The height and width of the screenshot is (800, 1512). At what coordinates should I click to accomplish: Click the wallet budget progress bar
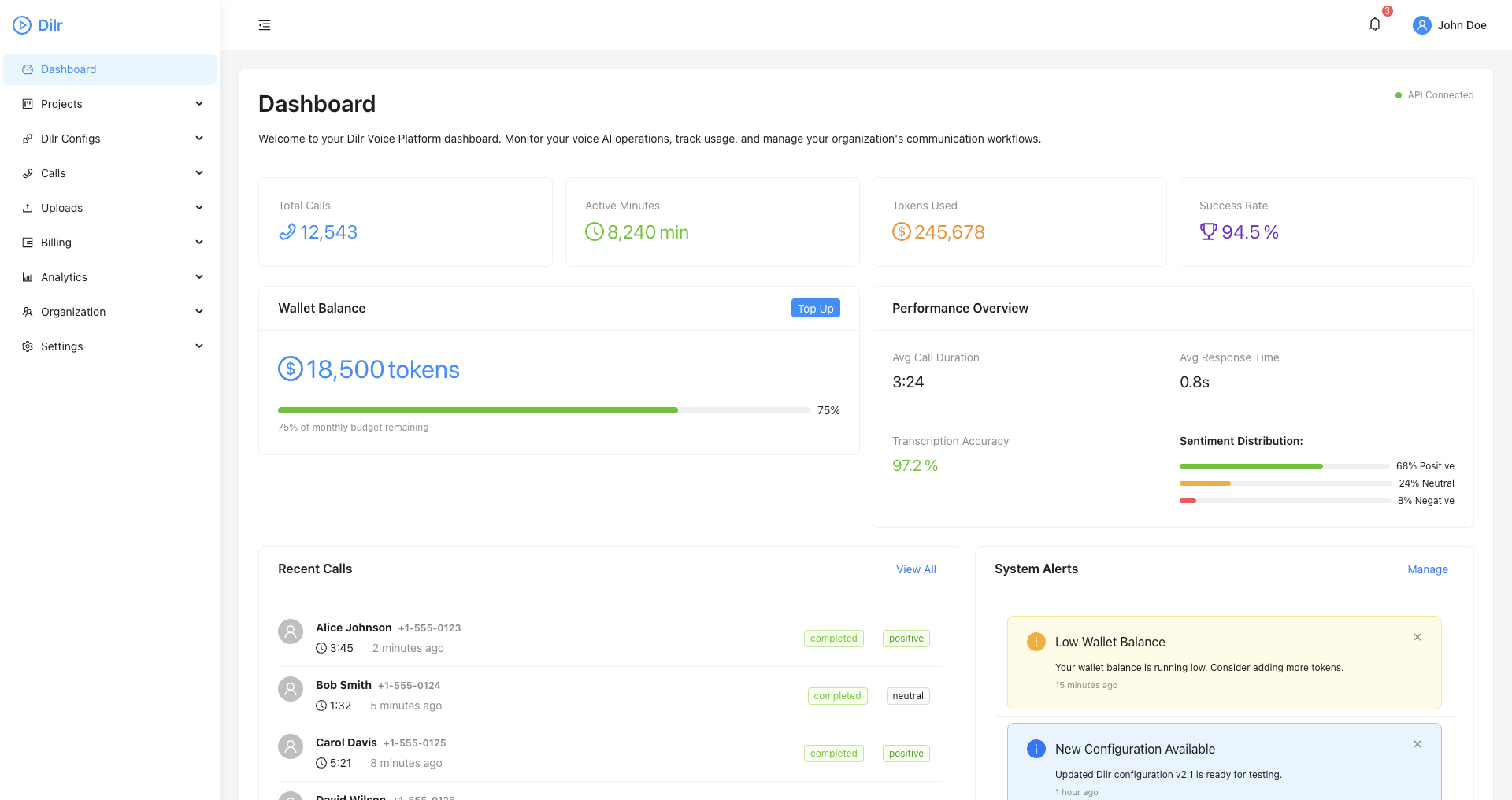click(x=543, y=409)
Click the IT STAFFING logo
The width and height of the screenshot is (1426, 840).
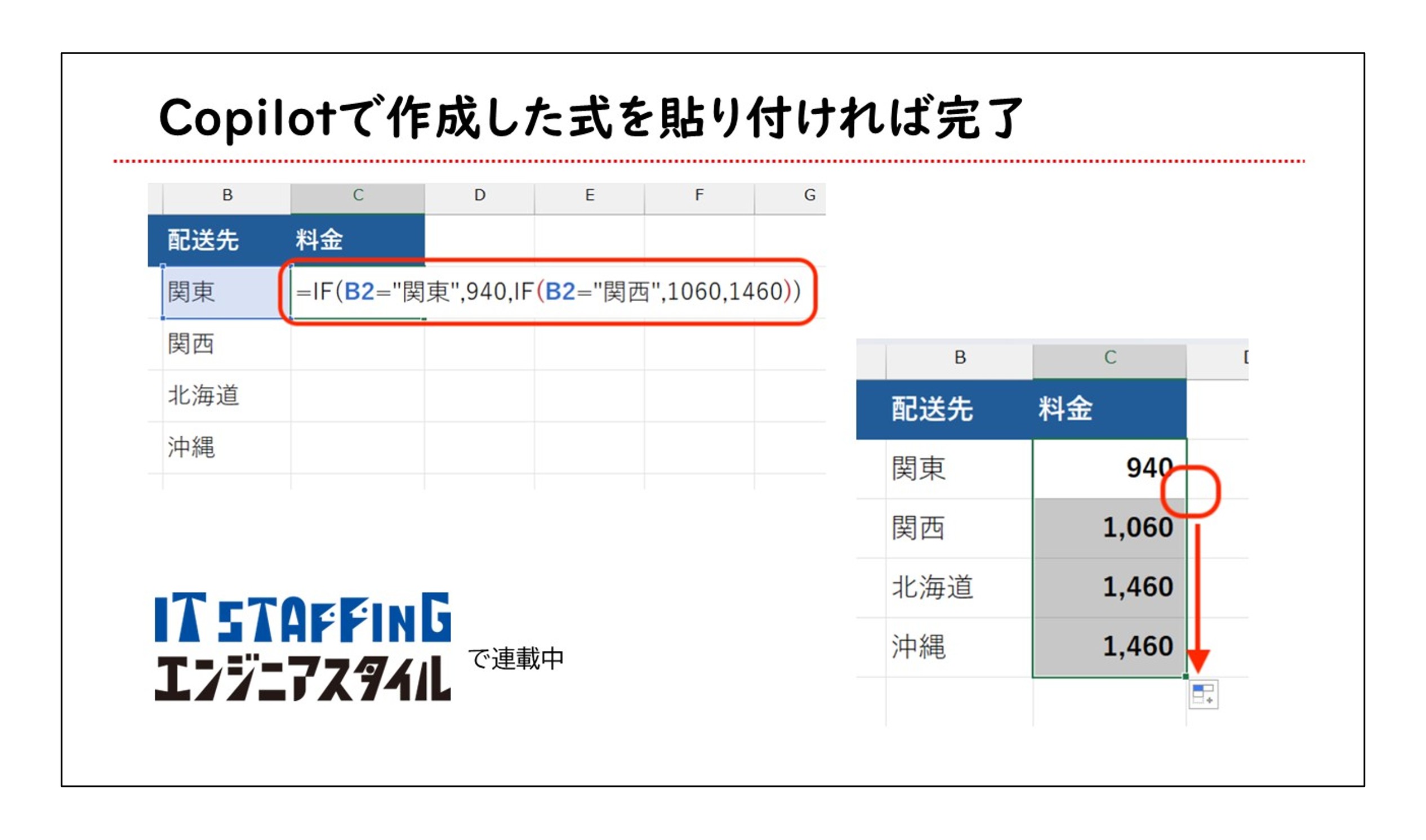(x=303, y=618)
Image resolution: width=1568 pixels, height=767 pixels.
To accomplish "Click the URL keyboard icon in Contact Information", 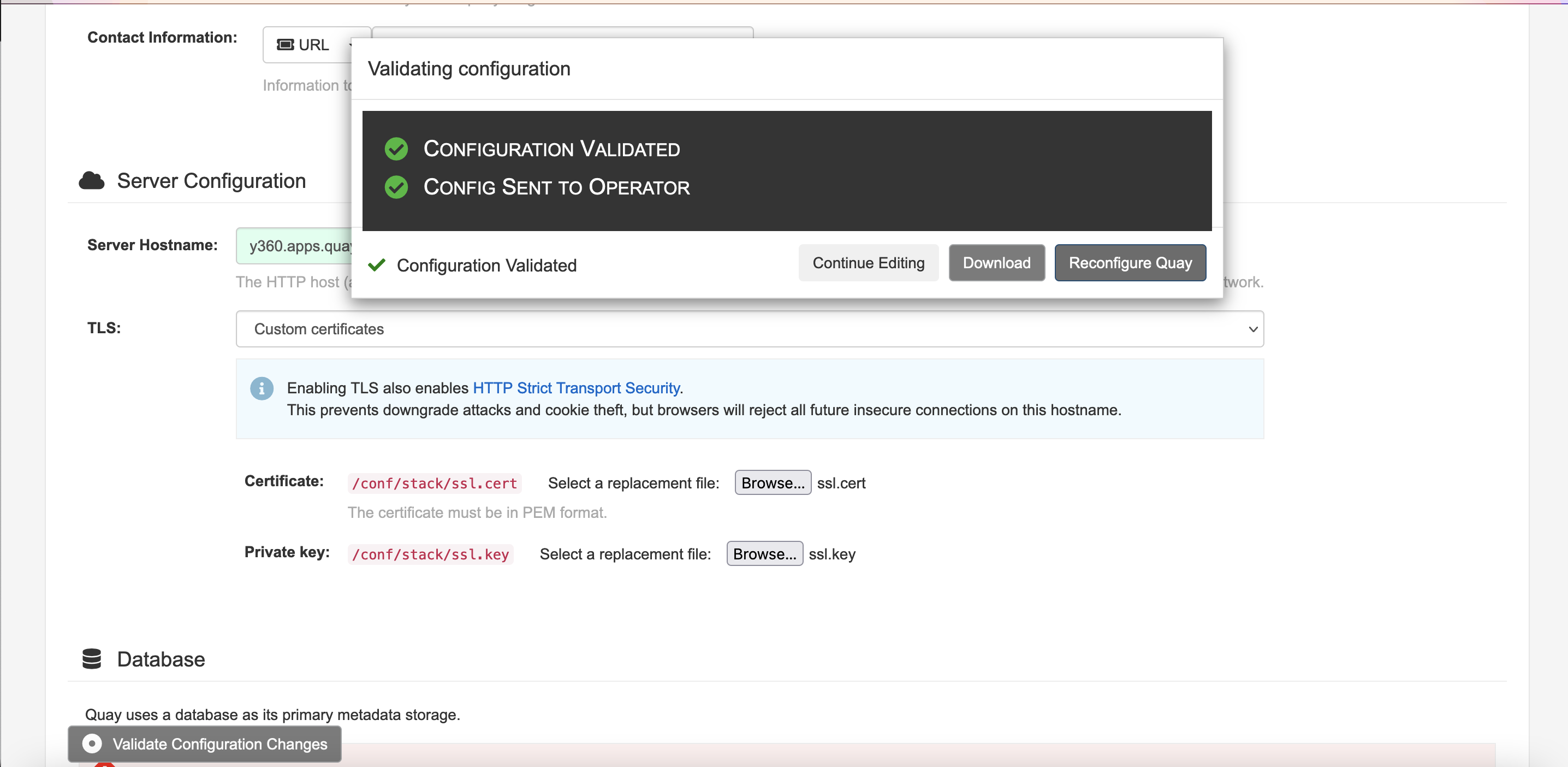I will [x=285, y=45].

┄┄┄┄┄┄

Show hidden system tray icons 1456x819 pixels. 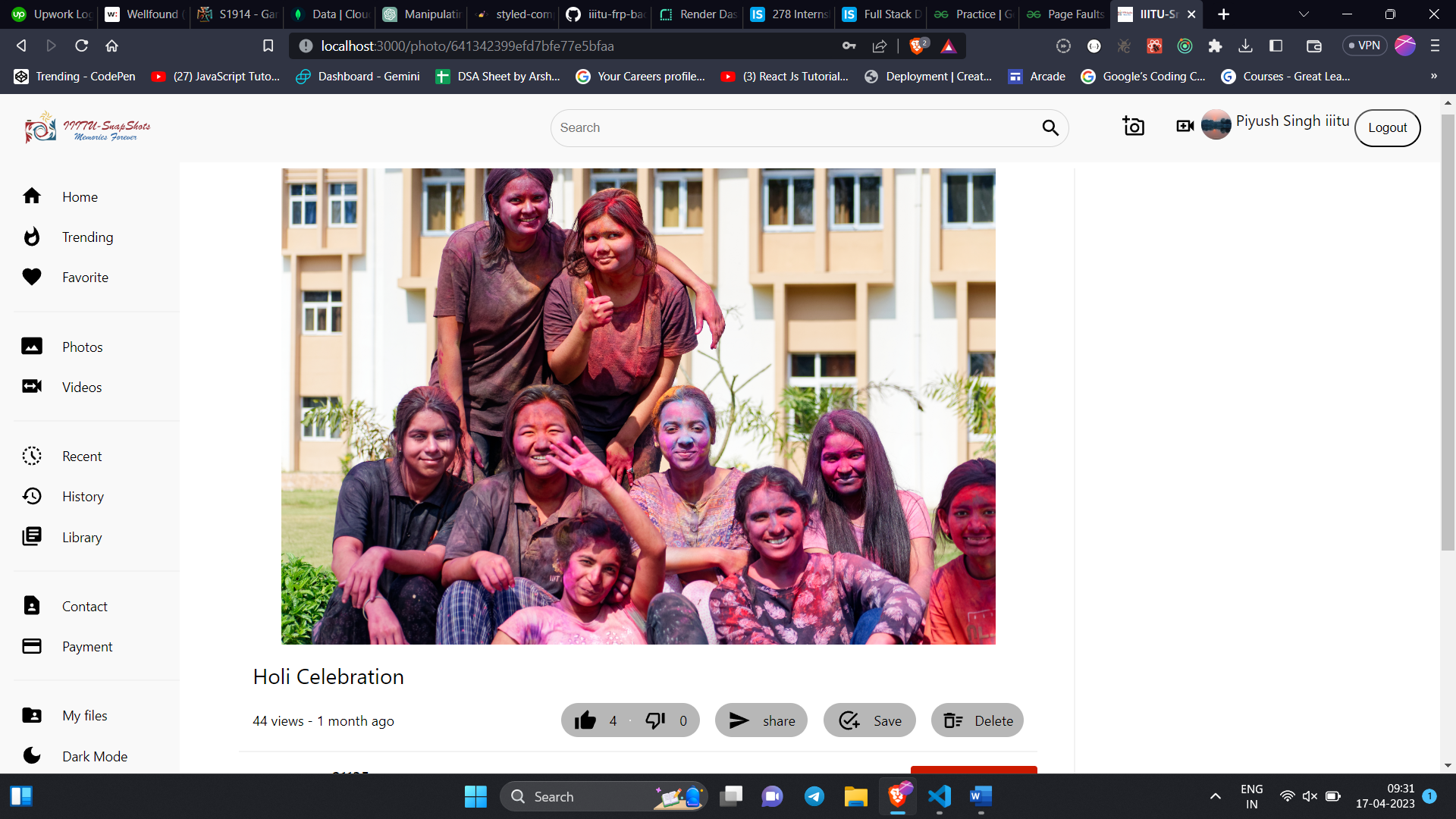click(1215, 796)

┄┄┄┄┄┄

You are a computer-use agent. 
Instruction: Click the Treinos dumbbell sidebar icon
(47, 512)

┄┄┄┄┄┄

§ **Exercise brief**:
From the material above, reproduce only what runs from the line holding "The height and" down to the line holding "Image resolution: width=1568", both included, pictures excluded.

§ **Exercise result**:
The height and width of the screenshot is (800, 1512). At what coordinates should I click to accomplish: Click the wallet budget progress bar
click(x=543, y=409)
Click the IT STAFFING logo
The width and height of the screenshot is (1426, 840).
(x=303, y=618)
Image resolution: width=1568 pixels, height=767 pixels.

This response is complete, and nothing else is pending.